Document text →
* * * * *

The Work That Canada Cannot Do Without
Canada has more than 780,000 children who need full-time childcare. It has over 7 million seniors, a number that grows every year as the Baby Boom generation ages into dependency. Behind every family managing that reality is a caregiver — someone who shows up before the parents leave for work, who sits with an elderly person through the night, who notices when something is wrong and knows what to do. Often from the Philippines. Often on a temporary permit. Often waiting for years to make their status in Canada permanent.
Canada knows it needs these workers. The government has said so repeatedly. The 2025 Home Care Worker Immigration Pilots — the clearest, most direct pathway to permanent residence that caregivers had ever been offered in this country — were designed to honour that acknowledgement.
And then the portal opened on March 31, 2025, and both programs hit their caps within hours. Not weeks. Hours. The portal crashed. People who were ready, document-complete, sitting at their computers at 10 AM EST, were shut out. On December 19, 2025, IRCC confirmed: the pilots will not reopen in March 2026. No new applications until further notice.
The honest picture for 2026:
The federal caregiver PR pilots are closed to new applications as of March 31, 2026. IRCC is still processing applications already submitted. For caregivers who did not get in, there is no federal caregiver-specific PR pathway available right now. IRCC has hinted at a redesigned program for late 2027 or early 2028. This page covers what the pilots were, who qualifies for the OROWP work permit if your application is in, and what routes remain open for caregivers who need a path forward in 2026.

* * * * *

What is expected →
Reproduce word for word the part of the caregiver text that begins at "And then the" and stops after "until further notice.". Rely only on the caregiver text.

Information shown →
* * * * *

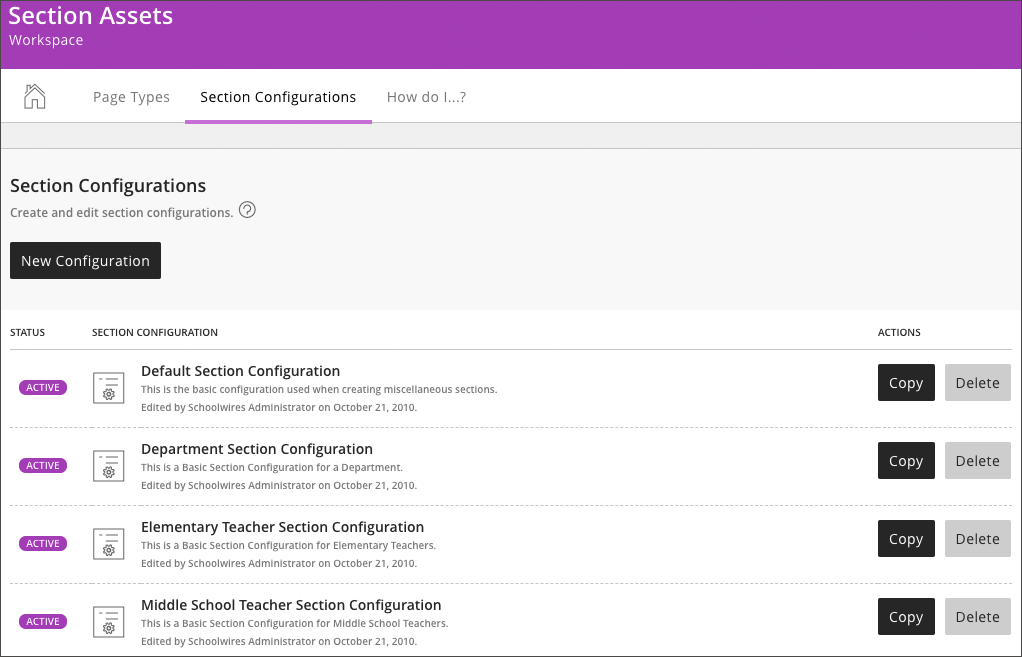
Task: Click the STATUS column header
Action: tap(27, 332)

* * * * *

Solution for this task →
And then the portal opened on March 31, 2025, and both programs hit their caps within hours. Not weeks. Hours. The portal crashed. People who were ready, document-complete, sitting at their computers at 10 AM EST, were shut out. On December 19, 2025, IRCC confirmed: the pilots will not reopen in March 2026. No new applications until further notice.